The bed stood behind them like a huge question mark. Their love, until this
moment, had had no physical expression. They had kissed and hugged but that
was all. Now Beth felt suddenly shy and Jack, seeing this steal over her
face in a rising suffusion of pink, was overcome by a feeling of great
tenderness, combined with a nameless dread. His throat constricted and he
had the urge to run while feeling deep within him, a sense of rising need.
He reached a tentative hand towards her face and gently stroked her cheek. A
small tear glistened beneath one eye and he smoothed it away with a thumb.
He wrapped her softly in his arms and kissed her hair. Her heart hammered
against her ribs and he felt the rapid beating against his chest. He bent
his head and kissed her face and she angled her head until her mouth met
his. The sweetness in her kiss held a hint of something else and he felt his
cock stir. Beth felt it too and turned her hips to press herself against it.

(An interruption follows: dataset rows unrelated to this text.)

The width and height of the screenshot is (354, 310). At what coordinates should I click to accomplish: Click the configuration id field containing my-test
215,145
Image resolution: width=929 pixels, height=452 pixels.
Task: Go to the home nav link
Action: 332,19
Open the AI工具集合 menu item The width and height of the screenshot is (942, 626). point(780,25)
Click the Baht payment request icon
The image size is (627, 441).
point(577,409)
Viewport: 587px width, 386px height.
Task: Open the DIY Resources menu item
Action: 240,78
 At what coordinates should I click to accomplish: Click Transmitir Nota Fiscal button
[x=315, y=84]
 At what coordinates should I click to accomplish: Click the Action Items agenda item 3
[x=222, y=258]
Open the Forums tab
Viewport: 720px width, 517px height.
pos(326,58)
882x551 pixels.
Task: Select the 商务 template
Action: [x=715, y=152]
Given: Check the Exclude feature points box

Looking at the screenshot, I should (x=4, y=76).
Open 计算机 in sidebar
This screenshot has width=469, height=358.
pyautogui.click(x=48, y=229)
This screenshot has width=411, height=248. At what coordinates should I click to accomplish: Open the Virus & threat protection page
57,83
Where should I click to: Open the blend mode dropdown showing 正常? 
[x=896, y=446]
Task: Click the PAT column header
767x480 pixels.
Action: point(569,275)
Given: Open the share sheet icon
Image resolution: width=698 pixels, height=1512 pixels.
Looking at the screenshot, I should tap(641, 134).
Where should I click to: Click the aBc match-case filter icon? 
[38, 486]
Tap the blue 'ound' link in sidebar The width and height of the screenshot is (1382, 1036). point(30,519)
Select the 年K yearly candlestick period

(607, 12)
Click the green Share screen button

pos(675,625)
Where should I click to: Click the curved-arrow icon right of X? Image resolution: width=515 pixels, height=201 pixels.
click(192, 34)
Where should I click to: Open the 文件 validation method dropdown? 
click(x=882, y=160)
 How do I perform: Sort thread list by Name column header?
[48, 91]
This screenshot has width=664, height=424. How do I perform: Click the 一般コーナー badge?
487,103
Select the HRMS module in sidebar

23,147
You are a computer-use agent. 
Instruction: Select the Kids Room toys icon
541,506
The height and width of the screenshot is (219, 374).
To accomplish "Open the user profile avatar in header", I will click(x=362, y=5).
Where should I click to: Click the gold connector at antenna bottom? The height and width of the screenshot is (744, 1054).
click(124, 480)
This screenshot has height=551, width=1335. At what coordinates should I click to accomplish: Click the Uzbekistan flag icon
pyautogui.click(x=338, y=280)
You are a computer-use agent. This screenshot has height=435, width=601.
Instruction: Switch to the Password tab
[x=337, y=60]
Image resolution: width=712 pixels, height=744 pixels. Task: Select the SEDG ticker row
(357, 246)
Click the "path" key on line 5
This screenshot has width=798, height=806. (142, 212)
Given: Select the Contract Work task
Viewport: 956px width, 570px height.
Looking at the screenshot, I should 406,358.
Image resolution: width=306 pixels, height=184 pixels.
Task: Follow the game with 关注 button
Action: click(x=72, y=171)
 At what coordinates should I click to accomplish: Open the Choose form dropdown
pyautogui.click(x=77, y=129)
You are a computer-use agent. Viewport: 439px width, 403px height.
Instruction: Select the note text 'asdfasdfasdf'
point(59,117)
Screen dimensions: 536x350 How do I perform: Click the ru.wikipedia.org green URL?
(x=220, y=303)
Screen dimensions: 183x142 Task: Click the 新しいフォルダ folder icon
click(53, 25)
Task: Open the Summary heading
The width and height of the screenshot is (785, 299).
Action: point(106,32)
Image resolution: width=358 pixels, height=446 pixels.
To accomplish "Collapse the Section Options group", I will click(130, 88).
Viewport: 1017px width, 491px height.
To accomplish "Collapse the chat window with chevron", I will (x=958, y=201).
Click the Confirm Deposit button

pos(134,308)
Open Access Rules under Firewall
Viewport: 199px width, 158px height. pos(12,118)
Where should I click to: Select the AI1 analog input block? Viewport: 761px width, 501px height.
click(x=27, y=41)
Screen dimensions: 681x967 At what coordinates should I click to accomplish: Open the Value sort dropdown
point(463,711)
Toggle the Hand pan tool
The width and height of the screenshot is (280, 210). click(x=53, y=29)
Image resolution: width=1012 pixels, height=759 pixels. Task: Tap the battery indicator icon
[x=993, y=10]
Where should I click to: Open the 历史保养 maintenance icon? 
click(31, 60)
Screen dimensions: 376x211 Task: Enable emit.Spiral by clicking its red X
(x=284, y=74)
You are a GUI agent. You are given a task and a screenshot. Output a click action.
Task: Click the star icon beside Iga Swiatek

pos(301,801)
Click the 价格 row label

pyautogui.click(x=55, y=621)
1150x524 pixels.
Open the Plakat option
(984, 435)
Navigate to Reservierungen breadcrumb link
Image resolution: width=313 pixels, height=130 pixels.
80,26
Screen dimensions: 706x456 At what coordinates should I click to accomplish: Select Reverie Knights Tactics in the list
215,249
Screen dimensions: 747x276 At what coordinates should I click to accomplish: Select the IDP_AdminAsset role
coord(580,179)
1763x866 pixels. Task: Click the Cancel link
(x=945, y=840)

Her kisses now were full of hunger and she could feel a spreading heat in
her lower belly. Her hips seemed to be moving involuntarily as she ground
against him. She was consumed with the need of him. She craved the weight of
his body upon her and the burgeoning thickness she could feel pressing into
her belly seemed to send sparks through her whole being.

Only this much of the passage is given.